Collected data
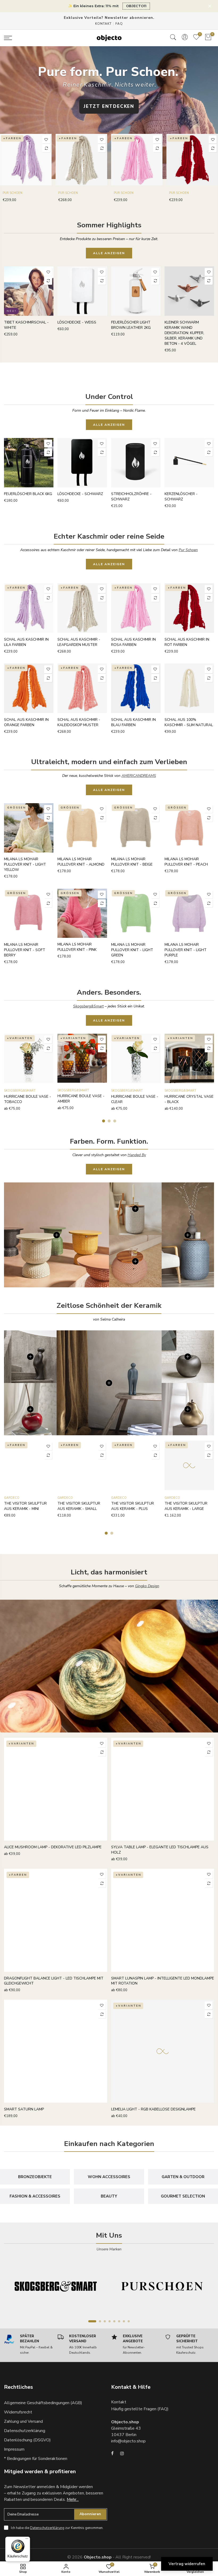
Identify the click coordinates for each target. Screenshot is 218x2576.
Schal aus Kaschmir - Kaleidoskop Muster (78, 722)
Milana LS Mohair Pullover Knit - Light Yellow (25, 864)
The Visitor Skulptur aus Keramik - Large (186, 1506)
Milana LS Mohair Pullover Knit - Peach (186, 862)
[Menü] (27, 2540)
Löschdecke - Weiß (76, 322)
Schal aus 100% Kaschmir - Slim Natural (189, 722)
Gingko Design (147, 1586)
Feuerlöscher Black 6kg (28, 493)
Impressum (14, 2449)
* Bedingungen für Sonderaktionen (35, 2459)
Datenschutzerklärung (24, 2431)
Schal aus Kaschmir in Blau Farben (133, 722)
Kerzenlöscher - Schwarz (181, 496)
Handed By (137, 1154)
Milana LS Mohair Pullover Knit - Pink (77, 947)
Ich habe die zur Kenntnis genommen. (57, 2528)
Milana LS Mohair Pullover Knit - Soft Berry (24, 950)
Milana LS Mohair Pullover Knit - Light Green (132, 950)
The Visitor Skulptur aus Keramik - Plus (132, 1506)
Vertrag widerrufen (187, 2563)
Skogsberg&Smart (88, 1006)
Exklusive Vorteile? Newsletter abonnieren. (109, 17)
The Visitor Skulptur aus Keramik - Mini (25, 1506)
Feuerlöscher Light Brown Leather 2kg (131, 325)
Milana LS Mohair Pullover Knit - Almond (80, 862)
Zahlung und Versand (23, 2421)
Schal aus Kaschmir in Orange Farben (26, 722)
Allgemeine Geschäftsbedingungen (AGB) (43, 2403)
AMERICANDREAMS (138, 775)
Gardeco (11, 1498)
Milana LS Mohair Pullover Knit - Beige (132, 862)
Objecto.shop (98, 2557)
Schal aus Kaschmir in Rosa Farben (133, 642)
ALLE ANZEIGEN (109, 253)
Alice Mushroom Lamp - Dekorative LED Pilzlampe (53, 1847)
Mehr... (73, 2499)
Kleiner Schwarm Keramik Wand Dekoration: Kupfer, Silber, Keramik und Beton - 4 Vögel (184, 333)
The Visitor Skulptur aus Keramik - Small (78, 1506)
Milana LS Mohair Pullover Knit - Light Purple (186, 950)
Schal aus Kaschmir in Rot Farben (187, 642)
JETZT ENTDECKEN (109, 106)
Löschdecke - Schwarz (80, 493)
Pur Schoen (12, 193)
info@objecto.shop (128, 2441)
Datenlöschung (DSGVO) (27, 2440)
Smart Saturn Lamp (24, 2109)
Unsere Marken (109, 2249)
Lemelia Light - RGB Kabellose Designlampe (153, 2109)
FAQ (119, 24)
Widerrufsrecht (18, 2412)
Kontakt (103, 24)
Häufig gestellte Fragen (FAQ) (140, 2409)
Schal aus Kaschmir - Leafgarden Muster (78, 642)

> _REQUIRED ACTION_
Copy each line of the entries in which the string "Milana" is found.

> _RESPONSE FOR THIS EXERCISE_
Milana LS Mohair Pullover Knit - Light Yellow (25, 864)
Milana LS Mohair Pullover Knit - Peach (186, 862)
Milana LS Mohair Pullover Knit - Pink (77, 947)
Milana LS Mohair Pullover Knit - Soft Berry (24, 950)
Milana LS Mohair Pullover Knit - Light Green (132, 950)
Milana LS Mohair Pullover Knit - Almond (80, 862)
Milana LS Mohair Pullover Knit - Beige (132, 862)
Milana LS Mohair Pullover Knit - Light Purple (186, 950)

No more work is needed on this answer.